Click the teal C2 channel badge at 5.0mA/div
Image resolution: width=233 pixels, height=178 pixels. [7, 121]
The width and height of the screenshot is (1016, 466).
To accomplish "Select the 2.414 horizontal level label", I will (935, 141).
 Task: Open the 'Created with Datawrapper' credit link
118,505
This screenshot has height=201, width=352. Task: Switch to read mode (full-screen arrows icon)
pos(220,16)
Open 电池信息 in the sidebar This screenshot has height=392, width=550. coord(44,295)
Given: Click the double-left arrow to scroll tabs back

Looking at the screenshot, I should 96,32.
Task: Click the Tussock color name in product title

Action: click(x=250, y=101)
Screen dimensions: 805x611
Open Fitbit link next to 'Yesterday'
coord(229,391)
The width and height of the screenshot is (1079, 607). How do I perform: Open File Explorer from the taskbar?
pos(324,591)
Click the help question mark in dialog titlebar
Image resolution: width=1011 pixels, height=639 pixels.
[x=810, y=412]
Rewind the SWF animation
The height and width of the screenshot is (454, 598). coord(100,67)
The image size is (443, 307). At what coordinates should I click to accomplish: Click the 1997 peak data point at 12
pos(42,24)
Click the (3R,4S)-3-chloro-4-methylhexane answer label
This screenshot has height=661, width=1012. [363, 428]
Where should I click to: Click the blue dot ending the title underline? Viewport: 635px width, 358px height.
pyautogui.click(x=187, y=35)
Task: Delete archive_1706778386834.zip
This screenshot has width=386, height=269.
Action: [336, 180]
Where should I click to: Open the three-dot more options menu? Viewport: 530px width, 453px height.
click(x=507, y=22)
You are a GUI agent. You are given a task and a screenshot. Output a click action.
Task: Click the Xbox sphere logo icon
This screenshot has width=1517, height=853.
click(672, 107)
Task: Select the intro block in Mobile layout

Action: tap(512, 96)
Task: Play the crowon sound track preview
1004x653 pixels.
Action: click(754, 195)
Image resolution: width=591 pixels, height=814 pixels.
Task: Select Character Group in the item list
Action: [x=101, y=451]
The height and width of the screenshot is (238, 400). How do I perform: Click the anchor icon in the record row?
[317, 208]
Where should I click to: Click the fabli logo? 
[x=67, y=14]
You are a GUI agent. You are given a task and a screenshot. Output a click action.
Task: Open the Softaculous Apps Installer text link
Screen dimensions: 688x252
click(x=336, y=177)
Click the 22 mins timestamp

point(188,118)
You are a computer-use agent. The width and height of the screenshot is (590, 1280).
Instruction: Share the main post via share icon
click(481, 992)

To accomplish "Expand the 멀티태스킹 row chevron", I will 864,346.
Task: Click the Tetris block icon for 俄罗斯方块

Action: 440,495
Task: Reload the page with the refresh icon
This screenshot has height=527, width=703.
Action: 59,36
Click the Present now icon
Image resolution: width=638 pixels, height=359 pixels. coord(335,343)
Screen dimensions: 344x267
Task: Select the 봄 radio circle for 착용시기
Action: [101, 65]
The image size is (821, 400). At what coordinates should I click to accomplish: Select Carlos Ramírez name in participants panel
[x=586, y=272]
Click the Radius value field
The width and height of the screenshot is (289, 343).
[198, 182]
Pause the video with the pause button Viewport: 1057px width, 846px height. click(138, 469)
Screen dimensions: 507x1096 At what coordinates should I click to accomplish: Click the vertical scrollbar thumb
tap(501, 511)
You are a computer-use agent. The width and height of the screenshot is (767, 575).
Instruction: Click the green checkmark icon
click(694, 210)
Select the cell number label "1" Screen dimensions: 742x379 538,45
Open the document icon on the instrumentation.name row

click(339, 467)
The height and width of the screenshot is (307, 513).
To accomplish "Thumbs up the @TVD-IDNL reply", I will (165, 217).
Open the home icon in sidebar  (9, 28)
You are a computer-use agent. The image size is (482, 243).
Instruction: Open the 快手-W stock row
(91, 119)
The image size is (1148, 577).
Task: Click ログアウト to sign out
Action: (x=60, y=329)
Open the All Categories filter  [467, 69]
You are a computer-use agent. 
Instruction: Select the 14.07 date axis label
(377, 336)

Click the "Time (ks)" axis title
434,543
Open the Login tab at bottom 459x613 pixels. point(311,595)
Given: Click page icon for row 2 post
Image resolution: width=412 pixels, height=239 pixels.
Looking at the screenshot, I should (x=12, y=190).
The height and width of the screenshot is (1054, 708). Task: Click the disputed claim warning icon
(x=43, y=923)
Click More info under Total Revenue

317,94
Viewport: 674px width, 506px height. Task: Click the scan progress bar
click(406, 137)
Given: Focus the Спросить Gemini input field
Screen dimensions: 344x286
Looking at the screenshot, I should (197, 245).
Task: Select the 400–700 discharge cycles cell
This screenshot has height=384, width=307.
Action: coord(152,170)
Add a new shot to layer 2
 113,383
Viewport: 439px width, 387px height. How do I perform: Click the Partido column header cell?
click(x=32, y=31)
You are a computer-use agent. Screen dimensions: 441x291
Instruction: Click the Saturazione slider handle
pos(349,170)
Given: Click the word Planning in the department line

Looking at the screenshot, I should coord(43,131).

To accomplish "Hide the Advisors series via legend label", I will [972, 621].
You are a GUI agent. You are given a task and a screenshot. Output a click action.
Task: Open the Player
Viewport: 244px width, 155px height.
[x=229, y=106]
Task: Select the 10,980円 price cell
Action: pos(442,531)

++++++++++++++++++++

--- TASK BRIEF ---
Reproduce each line of the material exactly as given.

--- TASK RESPONSE ---
Click the teal C2 channel badge at 5.0mA/div
Image resolution: width=233 pixels, height=178 pixels. [7, 121]
The width and height of the screenshot is (1016, 466).
To accomplish "Select the 2.414 horizontal level label", I will (935, 141).
 Task: Open the 'Created with Datawrapper' credit link
118,505
This screenshot has height=201, width=352. Task: Switch to read mode (full-screen arrows icon)
pos(220,16)
Open 电池信息 in the sidebar This screenshot has height=392, width=550. coord(44,295)
Given: Click the double-left arrow to scroll tabs back

Looking at the screenshot, I should 96,32.
Task: Click the Tussock color name in product title

Action: click(x=250, y=101)
Screen dimensions: 805x611
Open Fitbit link next to 'Yesterday'
coord(229,391)
The width and height of the screenshot is (1079, 607). How do I perform: Open File Explorer from the taskbar?
pos(324,591)
Click the help question mark in dialog titlebar
Image resolution: width=1011 pixels, height=639 pixels.
[x=810, y=412]
Rewind the SWF animation
The height and width of the screenshot is (454, 598). coord(100,67)
The image size is (443, 307). At what coordinates should I click to accomplish: Click the 1997 peak data point at 12
pos(42,24)
Click the (3R,4S)-3-chloro-4-methylhexane answer label
This screenshot has height=661, width=1012. [363, 428]
Where should I click to: Click the blue dot ending the title underline? Viewport: 635px width, 358px height.
pyautogui.click(x=187, y=35)
Task: Delete archive_1706778386834.zip
This screenshot has width=386, height=269.
Action: [336, 180]
Where should I click to: Open the three-dot more options menu? Viewport: 530px width, 453px height.
click(x=507, y=22)
You are a GUI agent. You are given a task and a screenshot. Output a click action.
Task: Click the Xbox sphere logo icon
This screenshot has width=1517, height=853.
click(672, 107)
Task: Select the intro block in Mobile layout

Action: tap(512, 96)
Task: Play the crowon sound track preview
1004x653 pixels.
Action: click(754, 195)
Image resolution: width=591 pixels, height=814 pixels.
Task: Select Character Group in the item list
Action: [x=101, y=451]
The height and width of the screenshot is (238, 400). How do I perform: Click the anchor icon in the record row?
[317, 208]
Where should I click to: Click the fabli logo? 
[x=67, y=14]
You are a GUI agent. You are given a task and a screenshot. Output a click action.
Task: Open the Softaculous Apps Installer text link
Screen dimensions: 688x252
click(x=336, y=177)
Click the 22 mins timestamp

point(188,118)
You are a computer-use agent. The width and height of the screenshot is (590, 1280).
Instruction: Share the main post via share icon
click(481, 992)

To accomplish "Expand the 멀티태스킹 row chevron", I will 864,346.
Task: Click the Tetris block icon for 俄罗斯方块

Action: 440,495
Task: Reload the page with the refresh icon
This screenshot has height=527, width=703.
Action: 59,36
Click the Present now icon
Image resolution: width=638 pixels, height=359 pixels. coord(335,343)
Screen dimensions: 344x267
Task: Select the 봄 radio circle for 착용시기
Action: [101, 65]
The image size is (821, 400). At what coordinates should I click to accomplish: Select Carlos Ramírez name in participants panel
[x=586, y=272]
Click the Radius value field
The width and height of the screenshot is (289, 343).
[198, 182]
Pause the video with the pause button Viewport: 1057px width, 846px height. click(138, 469)
Screen dimensions: 507x1096 At what coordinates should I click to accomplish: Click the vertical scrollbar thumb
tap(501, 511)
You are a computer-use agent. The width and height of the screenshot is (767, 575).
Instruction: Click the green checkmark icon
click(694, 210)
Select the cell number label "1" Screen dimensions: 742x379 538,45
Open the document icon on the instrumentation.name row

click(339, 467)
The height and width of the screenshot is (307, 513).
To accomplish "Thumbs up the @TVD-IDNL reply", I will (165, 217).
Open the home icon in sidebar  (9, 28)
You are a computer-use agent. The image size is (482, 243).
Instruction: Open the 快手-W stock row
(91, 119)
The image size is (1148, 577).
Task: Click ログアウト to sign out
Action: (x=60, y=329)
Open the All Categories filter  [467, 69]
You are a computer-use agent. 
Instruction: Select the 14.07 date axis label
(377, 336)

Click the "Time (ks)" axis title
434,543
Open the Login tab at bottom 459x613 pixels. point(311,595)
Given: Click page icon for row 2 post
Image resolution: width=412 pixels, height=239 pixels.
Looking at the screenshot, I should (x=12, y=190).
The height and width of the screenshot is (1054, 708). Task: Click the disputed claim warning icon
(x=43, y=923)
Click More info under Total Revenue

317,94
Viewport: 674px width, 506px height. Task: Click the scan progress bar
click(406, 137)
Given: Focus the Спросить Gemini input field
Screen dimensions: 344x286
Looking at the screenshot, I should (197, 245).
Task: Select the 400–700 discharge cycles cell
This screenshot has height=384, width=307.
Action: coord(152,170)
Add a new shot to layer 2
 113,383
Viewport: 439px width, 387px height. How do I perform: Click the Partido column header cell?
click(x=32, y=31)
You are a computer-use agent. Screen dimensions: 441x291
Instruction: Click the Saturazione slider handle
pos(349,170)
Given: Click the word Planning in the department line

Looking at the screenshot, I should coord(43,131).

To accomplish "Hide the Advisors series via legend label", I will [972, 621].
You are a GUI agent. You are given a task and a screenshot. Output a click action.
Task: Open the Player
Viewport: 244px width, 155px height.
[x=229, y=106]
Task: Select the 10,980円 price cell
Action: pos(442,531)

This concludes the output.